I will admit where we stopped short. In the roll-up, the dispatched and invoiced columns still render as a dash for whole branches of the tree, because we drew the boundary at the logistics platform and never fully pulled that data back across it. It is honest, in that a dash means "we do not know from here" rather than a confident zero, and a confident zero is the more dangerous of the two. But it is unfinished, and anyone reading the report has to know that a blank there is a gap in our model and not a gap in the business.

Targets fall, actuals climb

The same tree gets walked in two directions and it took us a while to say that out loud. Targets cascade down: a national number is divided across regions, regions across clusters, clusters onto officers and finally onto a plan row for a specific variety and grade. That is a top-down traversal, and it is mostly division. Actuals roll up: a confirmed booking is a leaf event, and it sums into the officer, the cluster, the region, the country. Bottom-up, and mostly addition. When someone asks "why is my achievement red" they are really asking to see a downward number and an upward number meeting at their own node, and if you have modelled only one direction you can compute the gap but you cannot explain it.

The total that does not equal its parts

Which brings me to the bug we actually shipped, the one that every hierarchy system produces at least once. A manager opens his dashboard, sees a headline figure, then expands the rows underneath, adds them up out of suspicion, and gets a different answer. Nothing erodes trust in a reporting tool faster. Ours was a "distributors covered" cell that counted distinct distributors at every node. Fine at a leaf. Wrong the instant a distributor bought two varieties through two different officers, because that distributor is one distributor to the regional head and one distributor to each officer, so the parent counted him once and his children counted him twice, and the column stopped adding up. Counts of distinct things are not additive up a tree. Quantities are. Tonnes and rupees sum; headcounts and "number of distributors" do not, and you either compute them from a deduplicated set at each level or you don't put them in a column that people will instinctively try to total.
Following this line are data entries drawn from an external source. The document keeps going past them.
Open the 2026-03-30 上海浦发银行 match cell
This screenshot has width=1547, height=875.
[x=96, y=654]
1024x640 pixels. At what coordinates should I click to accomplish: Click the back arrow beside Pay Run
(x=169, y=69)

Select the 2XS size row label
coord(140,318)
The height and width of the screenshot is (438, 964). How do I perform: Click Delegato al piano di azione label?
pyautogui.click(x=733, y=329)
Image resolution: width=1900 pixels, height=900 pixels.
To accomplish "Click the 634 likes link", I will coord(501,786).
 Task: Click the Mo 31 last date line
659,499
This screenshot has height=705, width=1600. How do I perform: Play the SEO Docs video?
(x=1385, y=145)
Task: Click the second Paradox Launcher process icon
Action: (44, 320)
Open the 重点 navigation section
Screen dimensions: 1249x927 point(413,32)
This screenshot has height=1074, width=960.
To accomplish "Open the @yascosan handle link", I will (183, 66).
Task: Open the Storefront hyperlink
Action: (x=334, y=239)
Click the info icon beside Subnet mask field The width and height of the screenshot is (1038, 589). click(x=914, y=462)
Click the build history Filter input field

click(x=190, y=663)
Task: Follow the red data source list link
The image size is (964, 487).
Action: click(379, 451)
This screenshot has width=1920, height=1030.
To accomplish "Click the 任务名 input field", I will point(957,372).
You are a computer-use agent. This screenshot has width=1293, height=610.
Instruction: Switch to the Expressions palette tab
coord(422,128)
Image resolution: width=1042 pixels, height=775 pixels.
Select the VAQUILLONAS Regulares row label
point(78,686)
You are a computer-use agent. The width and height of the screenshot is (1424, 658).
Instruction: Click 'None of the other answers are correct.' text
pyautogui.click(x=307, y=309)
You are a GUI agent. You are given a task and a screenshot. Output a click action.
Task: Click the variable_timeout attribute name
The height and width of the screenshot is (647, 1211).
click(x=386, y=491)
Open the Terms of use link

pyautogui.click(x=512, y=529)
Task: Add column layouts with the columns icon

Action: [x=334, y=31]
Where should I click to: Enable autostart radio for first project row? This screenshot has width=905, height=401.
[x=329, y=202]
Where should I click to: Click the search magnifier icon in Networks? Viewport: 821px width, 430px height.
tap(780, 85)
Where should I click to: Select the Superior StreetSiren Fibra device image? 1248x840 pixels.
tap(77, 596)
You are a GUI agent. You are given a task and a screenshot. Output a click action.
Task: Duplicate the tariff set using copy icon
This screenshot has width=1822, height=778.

# A person is not just a role. The role says which verbs you may use;
# the scope says which slice of the world those verbs may touch.
class FieldAssignment(models.Model):
    officer = models.ForeignKey(User, related_name='assignments', on_delete=models.CASCADE)
    cluster = models.ForeignKey(Cluster, on_delete=models.CASCADE)  # the officer's patch


def visible_plans(user, roles):
    qs = SalesPlan.objects.filter(is_active=True)
    if 'national_head' in roles:
        return qs                                   # the whole tree
    if 'regional_head' in roles:
        clusters = user.assignments.values('cluster')
        return qs.filter(location__cluster__in=clusters)
    if 'field_officer' in roles:
        return qs.filter(officer=user)              # only your own leaves
    return qs.none()


# Right order: scope first against the viewer's position, then roll up
# whatever survives. Never total everything and filter the total afterwards.
scoped = visible_plans(request.user, request.user.roles)
tree = build_tree(scoped, group_by=['state', 'cluster', 'district'])

If you are about to build one of these, the shortest advice I have is this. Write down, before any code, which of your numbers are quantities and which are counts of distinct things, because they behave differently the moment you walk them up a tree, and the ones that misbehave are the ones a manager will check by hand on the first day.